Sometime in the early afternoon, our driver (his English name is Philip) received a call from our farm workers outside the city that very high winds had broken part of the barn roof. The previous night was very windy in the city. We didn’t know that the wind caused damage to any buildings until this phone call. We thought that just a few pieces of tin were gone; however, the workers called back and said the entire north addition to the barn was gone!
We decided to stay at our party until the wind died down, for there was nothing we could do until then.

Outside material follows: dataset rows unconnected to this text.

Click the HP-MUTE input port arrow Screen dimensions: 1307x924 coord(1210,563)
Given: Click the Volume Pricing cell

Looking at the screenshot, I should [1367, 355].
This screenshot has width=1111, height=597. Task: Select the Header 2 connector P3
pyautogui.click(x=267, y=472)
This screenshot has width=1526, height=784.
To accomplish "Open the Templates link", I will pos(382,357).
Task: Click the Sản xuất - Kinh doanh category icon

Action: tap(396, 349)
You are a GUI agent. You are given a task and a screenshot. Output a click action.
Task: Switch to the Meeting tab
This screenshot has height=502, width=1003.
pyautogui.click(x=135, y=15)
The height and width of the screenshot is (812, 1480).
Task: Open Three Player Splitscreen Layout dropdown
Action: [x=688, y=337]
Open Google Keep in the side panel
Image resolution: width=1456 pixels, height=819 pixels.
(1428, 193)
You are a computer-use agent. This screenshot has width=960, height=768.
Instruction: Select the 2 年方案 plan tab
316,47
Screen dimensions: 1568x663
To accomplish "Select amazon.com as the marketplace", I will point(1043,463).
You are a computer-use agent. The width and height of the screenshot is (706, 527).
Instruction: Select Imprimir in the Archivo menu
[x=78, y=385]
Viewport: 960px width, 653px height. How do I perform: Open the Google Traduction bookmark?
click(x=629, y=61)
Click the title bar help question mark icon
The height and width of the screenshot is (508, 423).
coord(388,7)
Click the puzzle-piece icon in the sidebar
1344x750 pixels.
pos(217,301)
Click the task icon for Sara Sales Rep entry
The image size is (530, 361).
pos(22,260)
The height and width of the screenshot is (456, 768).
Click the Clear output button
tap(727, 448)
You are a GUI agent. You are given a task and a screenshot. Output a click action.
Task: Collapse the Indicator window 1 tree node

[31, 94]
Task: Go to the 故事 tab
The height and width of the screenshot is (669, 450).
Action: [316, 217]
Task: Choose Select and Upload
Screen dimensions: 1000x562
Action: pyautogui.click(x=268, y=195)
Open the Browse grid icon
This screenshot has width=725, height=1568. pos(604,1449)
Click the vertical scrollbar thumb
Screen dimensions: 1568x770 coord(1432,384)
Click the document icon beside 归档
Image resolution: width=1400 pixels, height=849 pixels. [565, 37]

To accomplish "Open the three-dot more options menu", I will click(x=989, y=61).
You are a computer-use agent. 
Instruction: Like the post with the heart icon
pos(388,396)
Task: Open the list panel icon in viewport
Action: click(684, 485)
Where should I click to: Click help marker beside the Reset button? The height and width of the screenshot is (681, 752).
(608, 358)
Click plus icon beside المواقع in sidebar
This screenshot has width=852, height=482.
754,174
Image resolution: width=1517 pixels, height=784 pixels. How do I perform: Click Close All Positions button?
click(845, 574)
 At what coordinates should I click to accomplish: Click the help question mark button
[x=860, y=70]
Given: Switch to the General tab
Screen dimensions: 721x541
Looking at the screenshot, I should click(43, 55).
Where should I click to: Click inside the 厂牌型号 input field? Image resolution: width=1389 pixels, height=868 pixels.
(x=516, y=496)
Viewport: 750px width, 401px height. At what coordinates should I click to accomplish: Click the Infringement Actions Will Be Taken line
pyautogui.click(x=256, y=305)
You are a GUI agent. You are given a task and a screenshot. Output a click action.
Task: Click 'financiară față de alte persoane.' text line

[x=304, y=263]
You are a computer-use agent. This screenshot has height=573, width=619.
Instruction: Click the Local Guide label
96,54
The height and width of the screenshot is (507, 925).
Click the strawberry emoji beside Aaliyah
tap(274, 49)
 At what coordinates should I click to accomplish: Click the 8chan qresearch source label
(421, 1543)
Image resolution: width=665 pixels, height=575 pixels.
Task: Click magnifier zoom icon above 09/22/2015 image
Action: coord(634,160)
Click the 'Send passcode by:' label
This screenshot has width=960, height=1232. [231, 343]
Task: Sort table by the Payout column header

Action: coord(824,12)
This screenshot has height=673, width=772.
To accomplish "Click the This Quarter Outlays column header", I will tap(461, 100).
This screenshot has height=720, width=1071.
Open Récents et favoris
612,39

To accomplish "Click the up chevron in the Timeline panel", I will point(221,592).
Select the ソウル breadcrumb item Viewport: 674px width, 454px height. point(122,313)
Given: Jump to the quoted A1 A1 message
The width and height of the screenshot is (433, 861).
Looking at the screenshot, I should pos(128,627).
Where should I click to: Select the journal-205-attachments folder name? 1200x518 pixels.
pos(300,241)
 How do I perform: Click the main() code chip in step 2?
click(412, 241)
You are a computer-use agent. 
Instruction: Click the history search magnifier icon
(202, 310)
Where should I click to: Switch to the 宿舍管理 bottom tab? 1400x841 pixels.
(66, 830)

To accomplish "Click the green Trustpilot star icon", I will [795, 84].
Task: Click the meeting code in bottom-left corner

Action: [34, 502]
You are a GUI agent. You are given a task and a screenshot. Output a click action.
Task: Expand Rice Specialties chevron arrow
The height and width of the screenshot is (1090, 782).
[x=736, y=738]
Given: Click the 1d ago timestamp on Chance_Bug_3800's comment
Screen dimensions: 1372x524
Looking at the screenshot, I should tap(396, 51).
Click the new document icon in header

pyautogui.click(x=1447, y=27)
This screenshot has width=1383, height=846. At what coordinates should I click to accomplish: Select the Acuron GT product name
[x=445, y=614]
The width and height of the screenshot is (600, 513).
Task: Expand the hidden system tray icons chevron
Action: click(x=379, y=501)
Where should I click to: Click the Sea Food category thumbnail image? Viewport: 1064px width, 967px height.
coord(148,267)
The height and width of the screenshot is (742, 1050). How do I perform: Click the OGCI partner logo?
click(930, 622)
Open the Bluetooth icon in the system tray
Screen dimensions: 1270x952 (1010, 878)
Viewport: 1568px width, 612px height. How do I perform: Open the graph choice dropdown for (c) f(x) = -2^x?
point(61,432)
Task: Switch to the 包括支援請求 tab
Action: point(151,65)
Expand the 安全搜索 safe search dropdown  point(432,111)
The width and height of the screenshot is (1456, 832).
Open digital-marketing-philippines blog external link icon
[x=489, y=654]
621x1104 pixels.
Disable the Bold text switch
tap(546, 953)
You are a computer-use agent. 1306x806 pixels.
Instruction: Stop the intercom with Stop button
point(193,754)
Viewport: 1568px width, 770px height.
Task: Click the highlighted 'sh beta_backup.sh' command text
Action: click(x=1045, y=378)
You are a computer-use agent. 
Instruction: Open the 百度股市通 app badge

The next morning Philip drove our friend Keira, Lori, and me fifteen minutes outside of town to the farm to survey the damage. Philip took several photos with his camera. It was sad—it looked like a tornado hit the north barn addition. A metal beam hit the roof of the tractor cab, and the front end of the tractor hood was smashed down, too. (This was the largest tractor we had.) The field sprayer liquid container busted after a chunk of bricks fell on it. The main portion of the barn had a few small holes in its roof, and the chimney had broken, too. Philip told us that if another strong wind would come, the north exterior wall could fall. It was weak because the roof was on the ground. He estimated a total repair cost of over two thousand US dollars.
When I looked into that part of the barn, the room we called the tractor room, I was in a state of shock. Then I was mad; I was thinking about how much this would cost to fix. I said to the others, “There goes all our pig money,” for we had just sold the last of our fat hogs for the season.
On the second day after Christmas we began to clean up the mess. Two other expats helped us and the farm workers gather the mangled tin, bricks, and iron that were on the ground or partially hanging in the air. The farm workers temporarily fixed the chimney so they could keep a fire in the pump room so the water pump would not freeze. Over the next several days they dismantled the iron frame pieces that were left from the roof.
Because the winters were so cold there, and the main part of the barn was still intact, we would not fix the north barn addition until spring. Another expat hired a crew in late March and early April to replace the roof. They used wood beams instead of metal beams.
That windy Christmas is one we will never forget.